CNN anchor thinks John Lewis' remarks are worse than Trump's birtherism
On CNN’s Inside Politics Sunday morning, anchor John King delivered the corporate media narrative that President-elect Donald Trump needs in order to control the damage from his slanderous and racially-coded attacks on civil rights icon Rep. John Lewis (D-GA). King took pains to point out that “Lewis went first” when Lewis said during an interview […]

On CNN’s Inside Politics Sunday morning, anchor John King delivered the corporate media narrative that President-elect Donald Trump needs in order to control the damage from his slanderous and racially-coded attacks on civil rights icon Rep. John Lewis (D-GA).
King took pains to point out that “Lewis went first” when Lewis said during an interview that he did not see Trump’s presidency as legitimate. King asserted that, although Lewis is a civil rights icon, “this was him being a politician,” and appallingly sought to place blame for Trump’s remarks on Lewis.
Then, while others in the media have absurdly equated Lewis’ remarks with Trump’s birther campaign, King actually took the leap that Lewis’ comments were worse because he is a member of Congress, while Trump was a “private citizen” when he attacked Obama:
The question is, now we know others are following suit to skip — I’ll use the word boycott, they can use whatever word they want — the inauguration. Will others join suit with the “illegitimate,” we’ll watch. And some Democrats privately say “Too bad, Donald Trump, this is payback. You did this to Barack Obama.”

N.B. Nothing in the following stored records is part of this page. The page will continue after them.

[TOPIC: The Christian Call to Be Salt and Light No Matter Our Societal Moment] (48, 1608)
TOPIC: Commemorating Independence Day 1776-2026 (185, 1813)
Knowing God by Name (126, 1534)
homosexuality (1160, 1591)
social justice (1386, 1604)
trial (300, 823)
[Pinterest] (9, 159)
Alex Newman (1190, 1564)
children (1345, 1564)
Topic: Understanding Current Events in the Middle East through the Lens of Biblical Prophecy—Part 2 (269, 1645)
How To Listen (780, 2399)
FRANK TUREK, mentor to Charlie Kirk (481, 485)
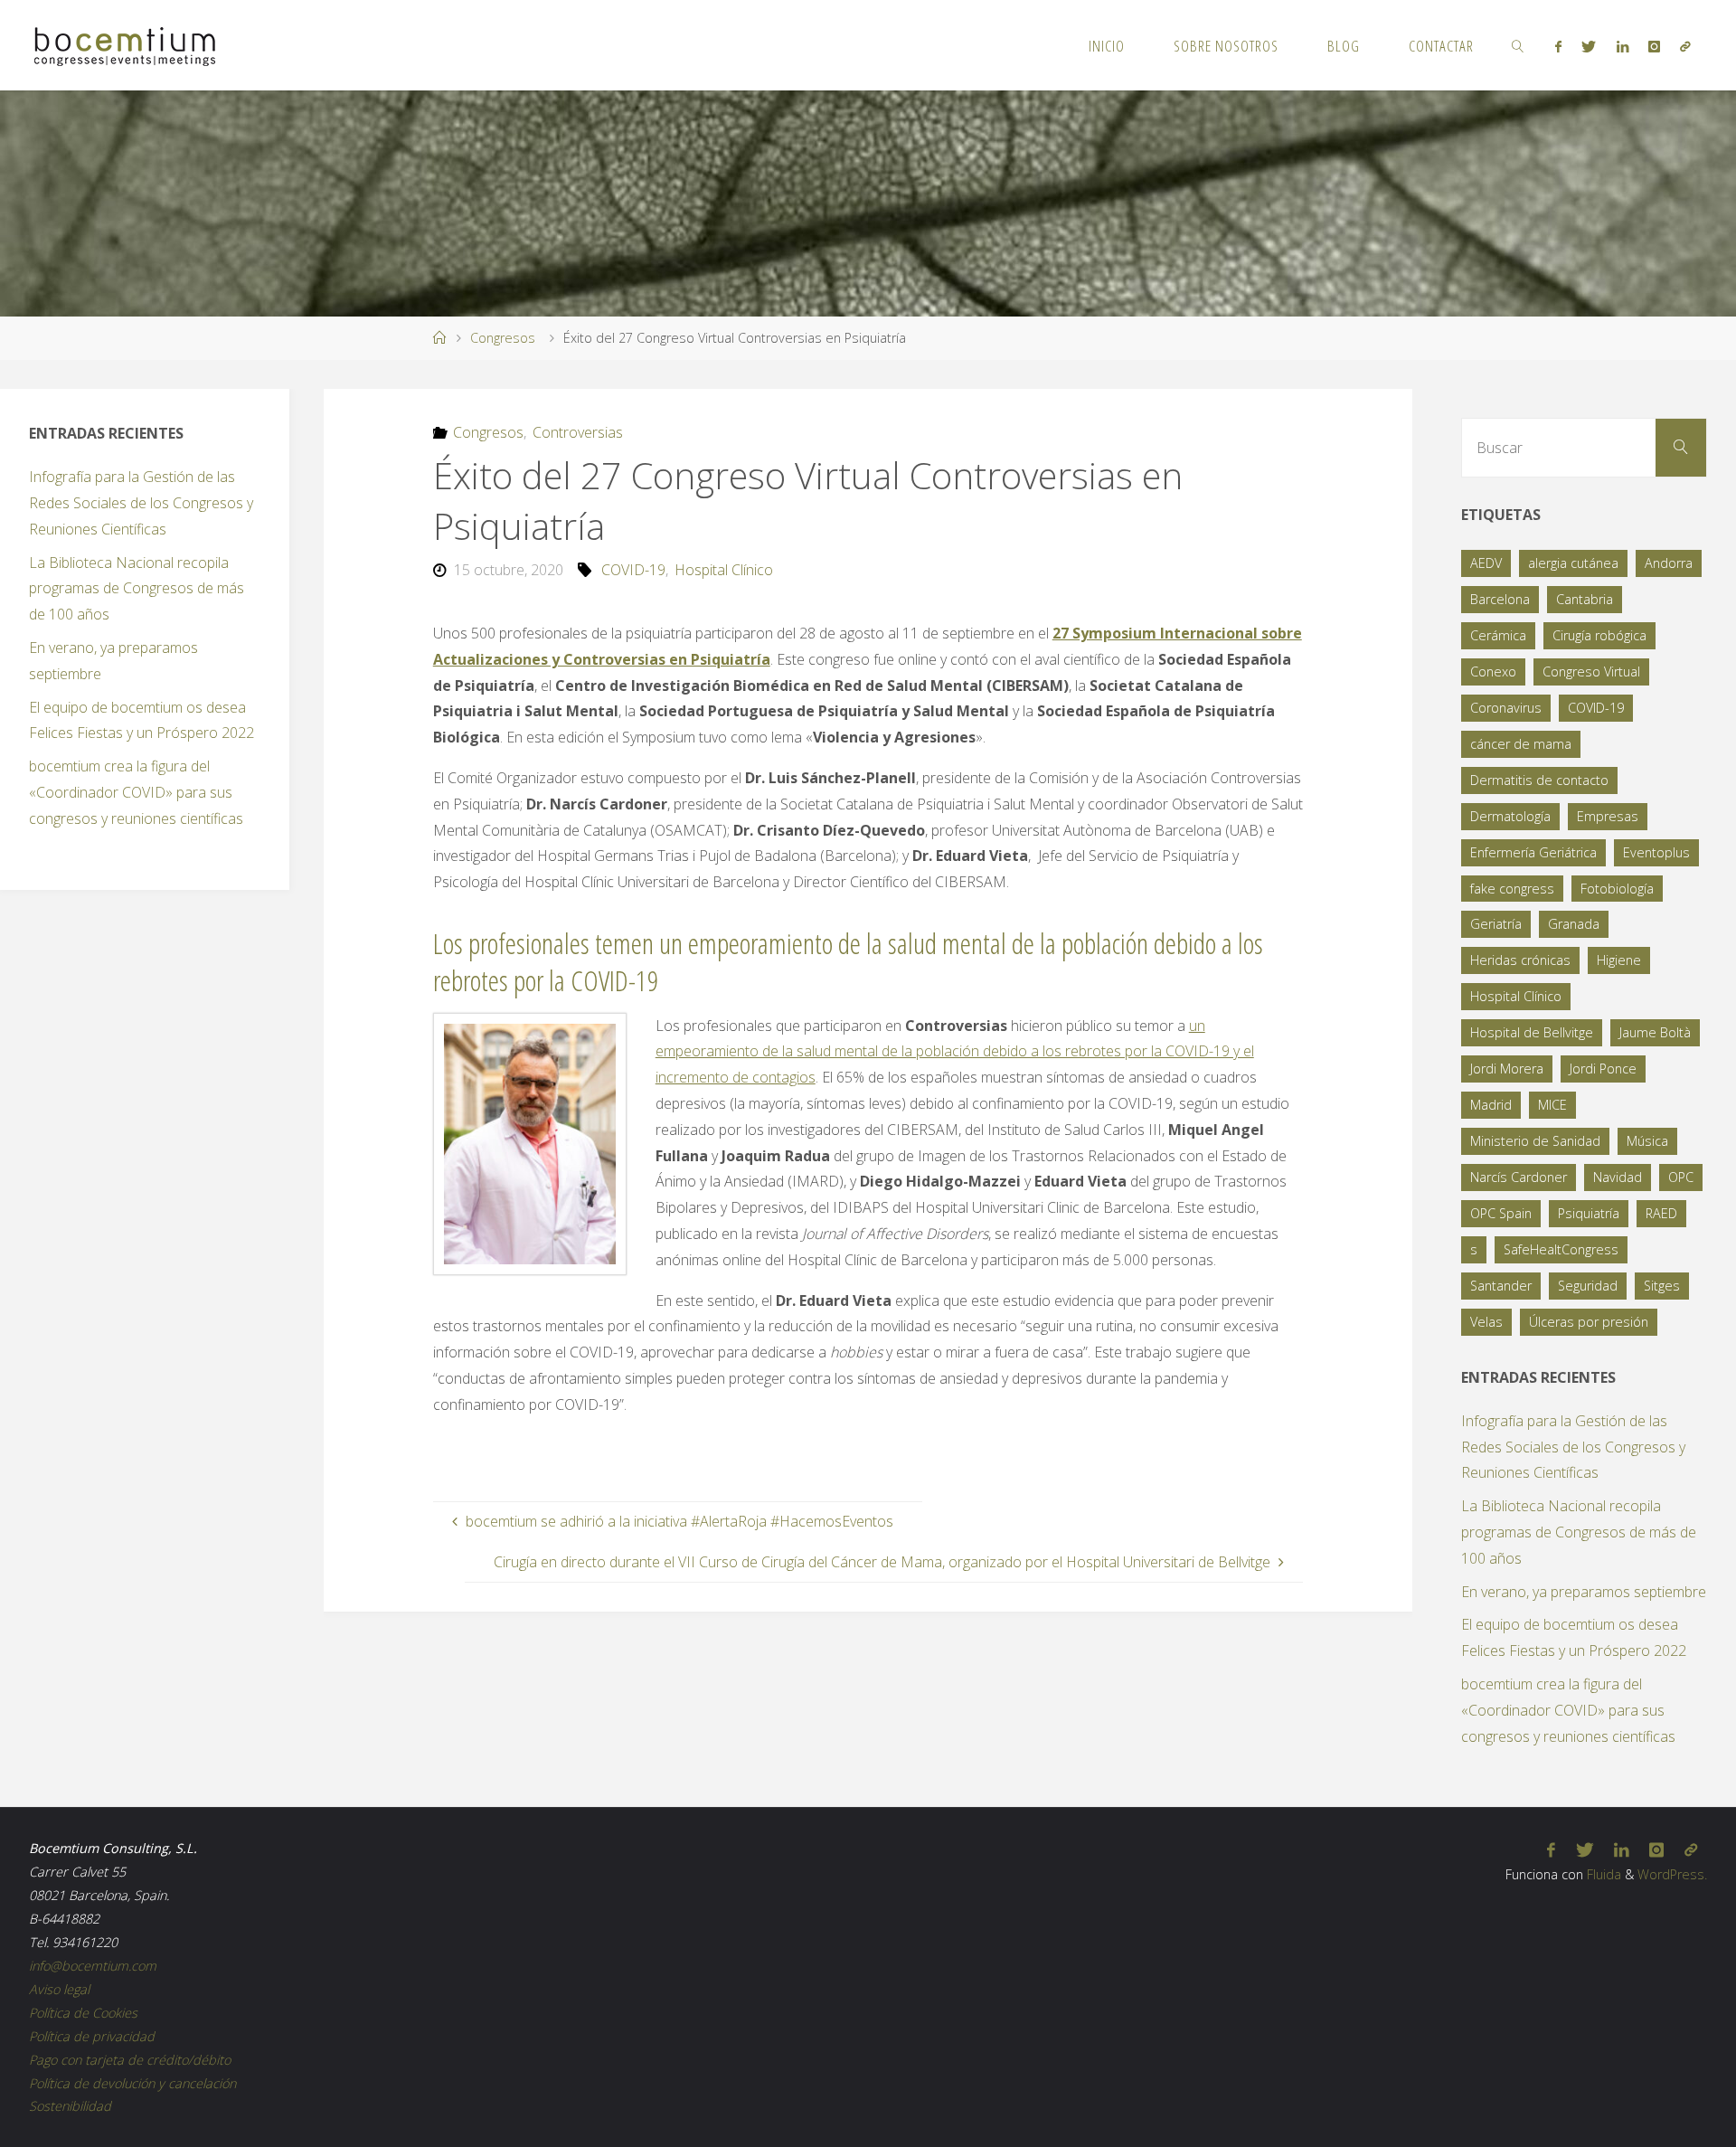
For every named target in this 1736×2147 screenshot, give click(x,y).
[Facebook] (1558, 46)
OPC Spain (1501, 1213)
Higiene (1619, 960)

But this is a member of Congress. Donald Trump was a private citizen when he did that. We can call it reprehensible, the birther movement thing was reprehensible, but he was a private citizen. And to have a leading member of Congress do it sends a very different signal. We’ll see.

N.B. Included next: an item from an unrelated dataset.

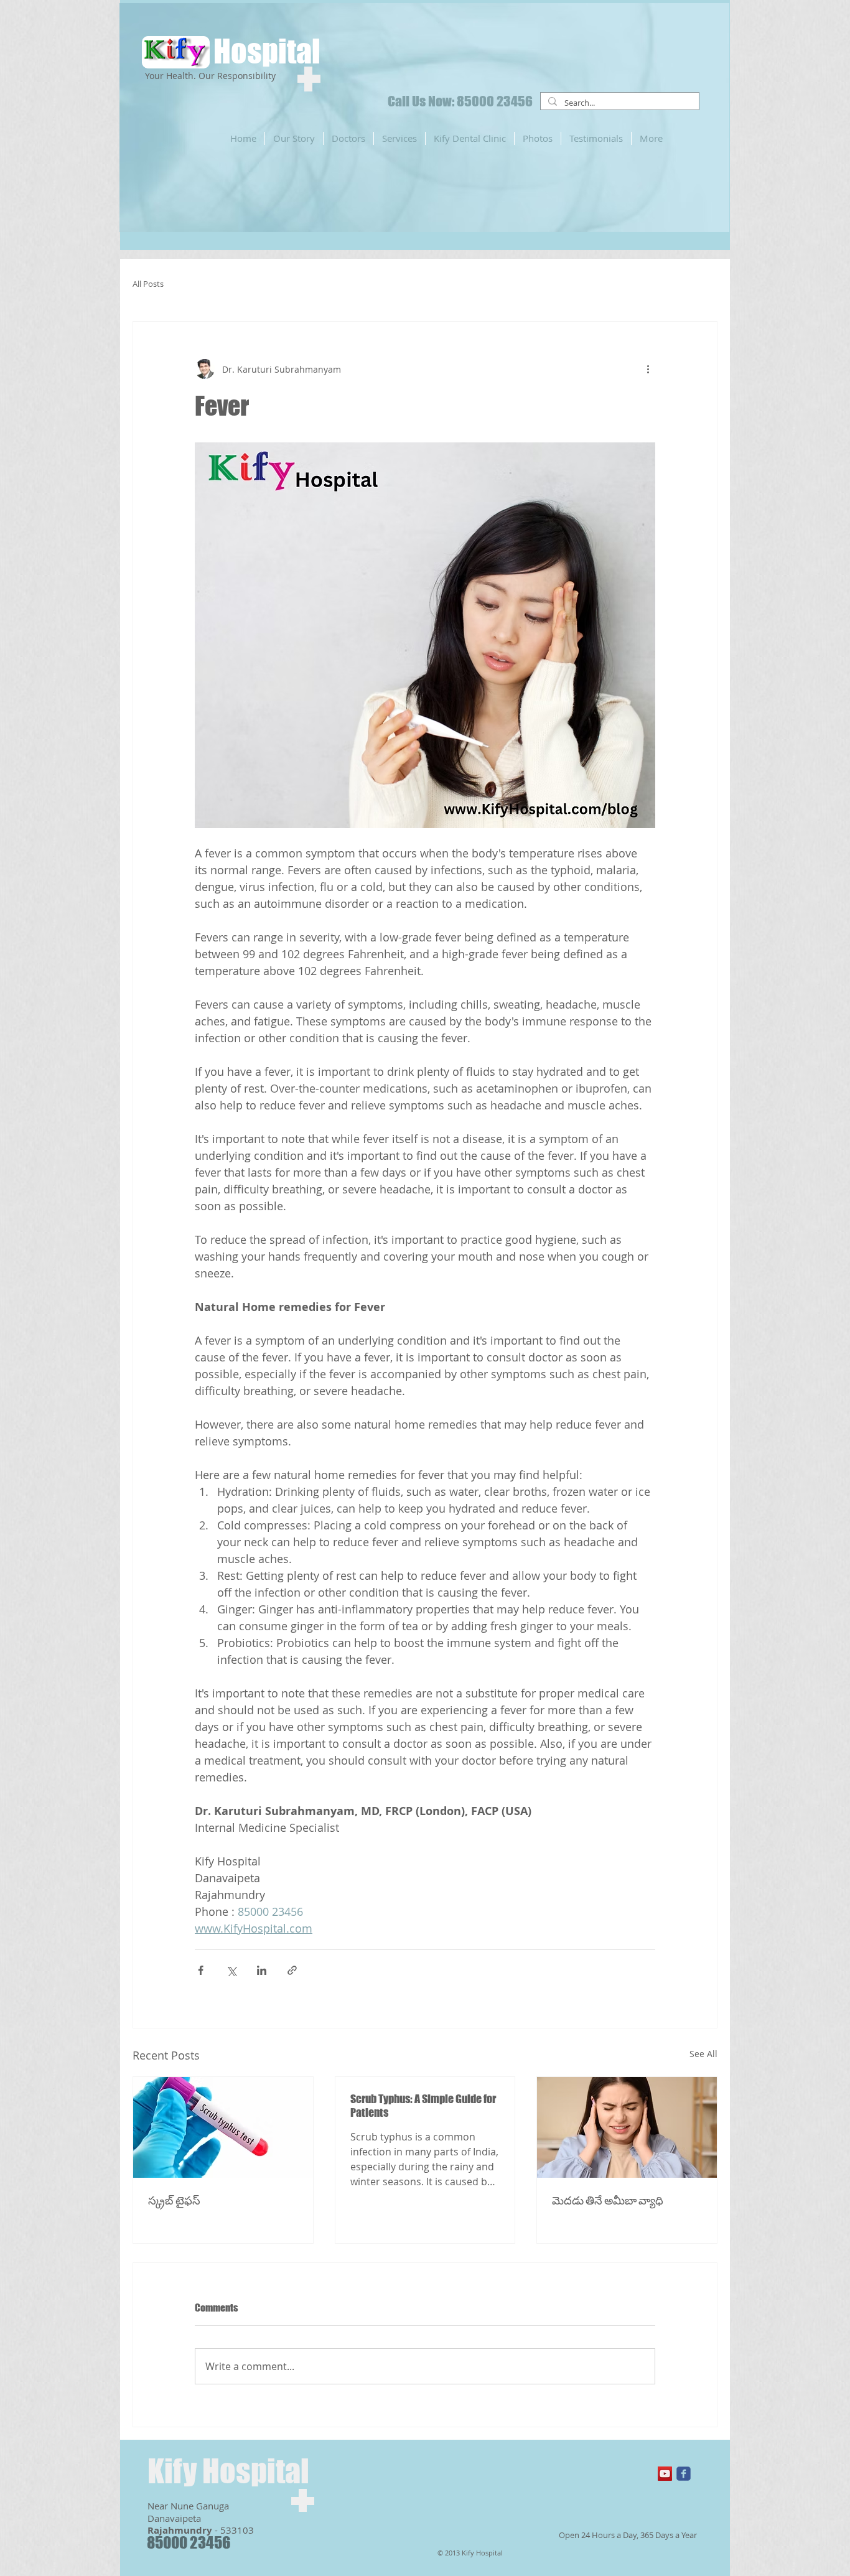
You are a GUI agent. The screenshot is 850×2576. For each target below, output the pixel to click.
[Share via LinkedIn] (262, 1970)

First of all, what Trump and Lewis did are not remotely the same. Trump’s was a racist campaign based on lies that Trump continued to tell until the end. Lewis’ remarks are well-reasoned and based on intelligence assessments that are not disputed by anyone but Trump and his surrogates and supporters. That fact alone renders King’s premise moot.
But the idea that Lewis’ stand is somehow worse because he is a member of Congress is ludicrous. Trump waged his years-long campaign as a potential 2012 presidential candidate who shot to the top of the polls when he began it, peddling his lies with an unparalleled media platform that King himself once rationalized by saying, “Our job is not to cover just things that we know to be true.”
If anything, Trump’s birther campaign only increases Lewis’ standing to question his legitimacy, not as retribution, but as moral context. No one should expect an icon of the civil rights movement to simply stand by and watch unprecedented intrusions into our elections hand victory to an overt bigot who represents so much of what Lewis has fought against his entire life.